First, I would mention that a growing part of academic readership would IMHO be faster to understand your model from the R formula than from the math notation, so - depending on your target audience - doing away with the math notation completely might be feasible, though a bit riskier as it is not (yet) commonly done.

Definitely also check out
Understanding the Mathematical Model and Mathematical description of a brms model where a similar problem is discussed

I see a few weird things:

  • I thought you were using cumulative("logit") family, but using \Phi suggest you use cumulative("probit")
  • Categorical variables would be encoded via dummy coding with a reference level sou you would have a coefficient for each level of category, condition and category:condition, except for the reference level.
  • The \sigma_s, \sigma_m, \sigma_t should probably be the sd on the varying intercepts - those are however currently missing from the models, you should have something like so you would need to explicitly write those out. An example of how that might look like is on page 8 of my recent publication

And there are potentially other issues.

You might also want to simplify and just to state the model in matrix notation ((https://en.wikipedia.org/wiki/Mixed_model)) and then rely on the brms formula for details.

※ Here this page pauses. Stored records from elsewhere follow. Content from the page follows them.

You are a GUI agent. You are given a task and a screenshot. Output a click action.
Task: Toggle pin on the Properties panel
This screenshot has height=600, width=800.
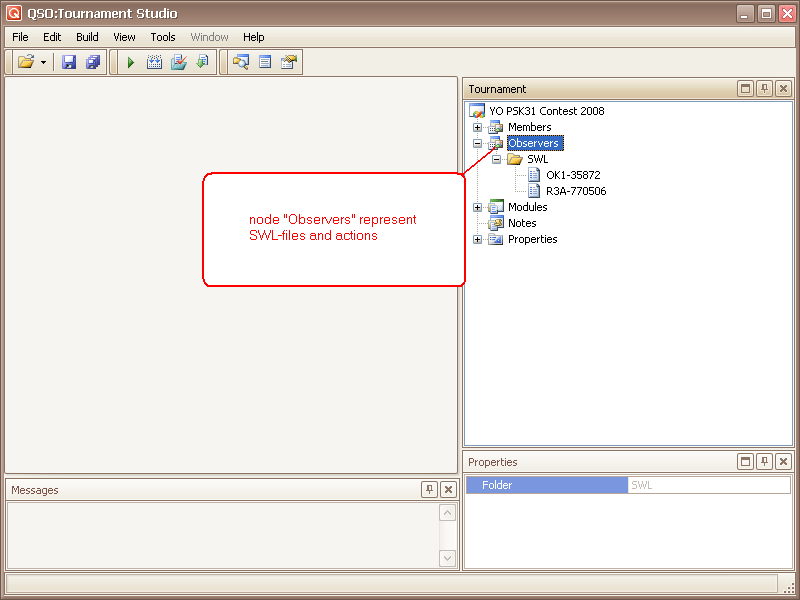[764, 462]
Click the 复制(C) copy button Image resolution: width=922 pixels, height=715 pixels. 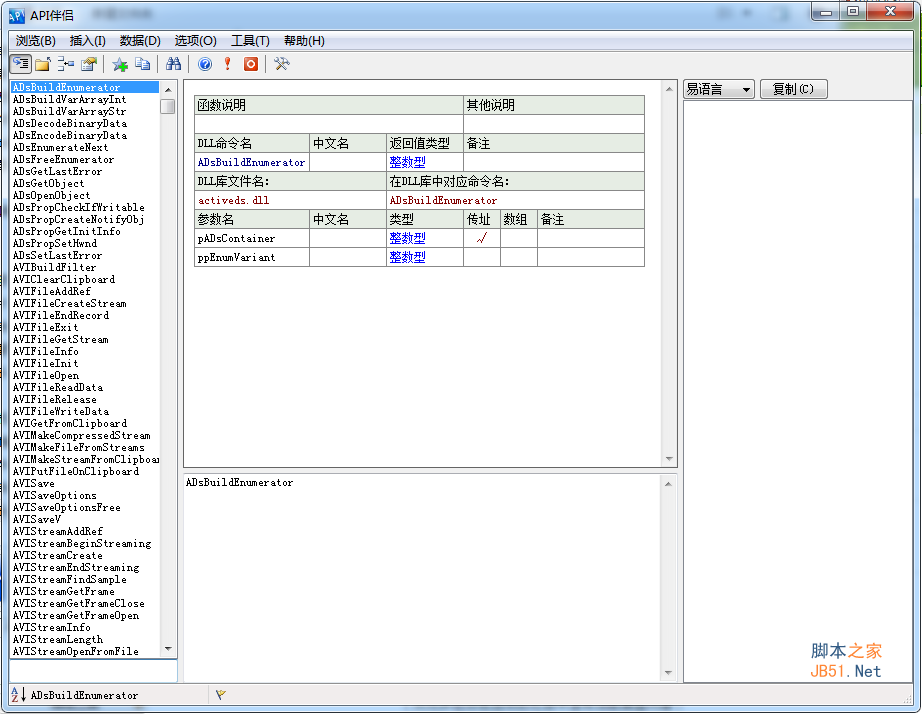[x=793, y=89]
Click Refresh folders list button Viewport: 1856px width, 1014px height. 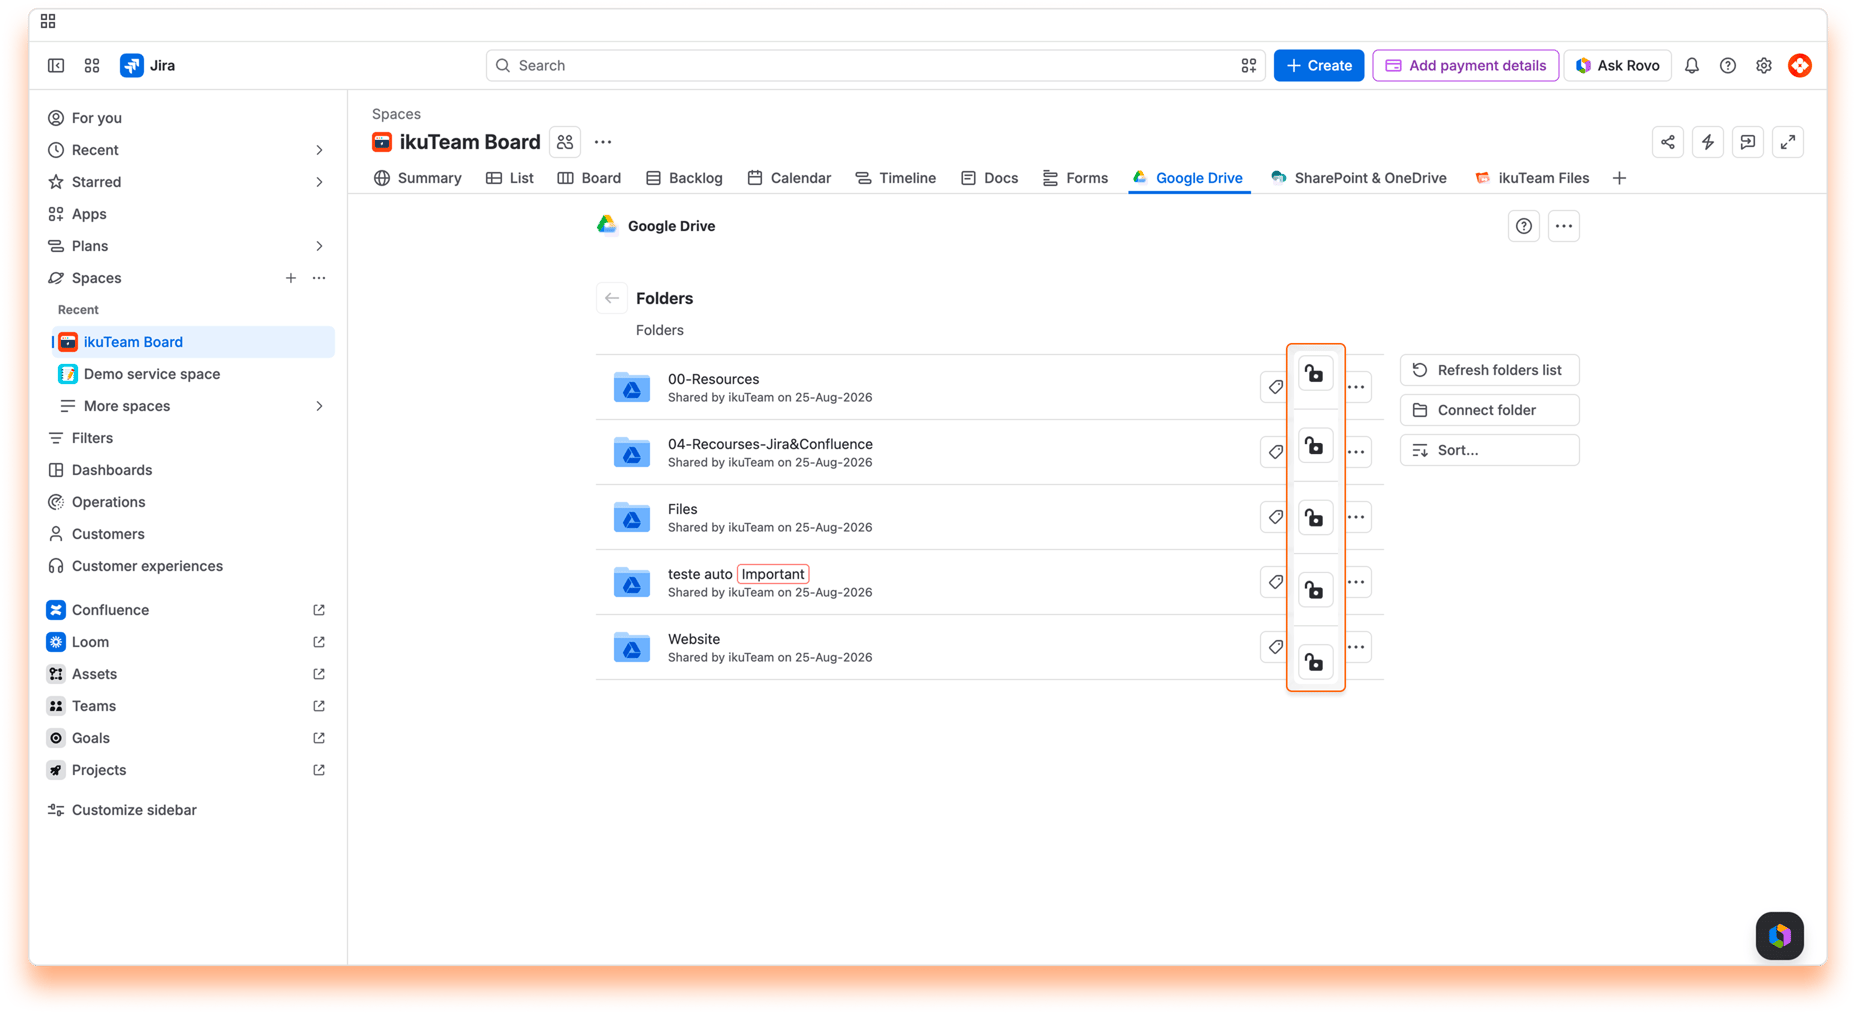pyautogui.click(x=1489, y=370)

But if you need to have the full math notation, feel free to get back for additional clarification :-)

Thank you, Martin!

I am using cumulative("probit") to align with Paul’s tutorial and a recent paper by Liddell and Kruschke

I attempted to capture the dummy coding and priors with the betas for Intensity, Category, Condition and Condition.Category, which I’m trying to reflect in the linear portion describing mu, but I’m not sure how to incorporate the sigmas into that part of the model description. I have them summed in the phi terms, but I don’t think that’s correct.

You are right, summing them in phi is incorrect. I am not quite sure where you are stuck, but it seems some introductory material looking at hierarchical models from a more mathematical standpoint might help. I think the description in Statistical Rethinking is quite accessible while detailed enough to help you move forward, but I would expect other books to have good treatment.

If I understand your question, the sigmas refer to the sd parameters for Token etc. Those are the standard deviations for the varying intercepts. Mapping it to the example from my recent publication that I already linked to, this is similar to how e.g. the (1 || phenotype) term is coded via the \beta^1_{p_i} and \sigma_1 coefficients (but you also have a covariance matrix to take care of).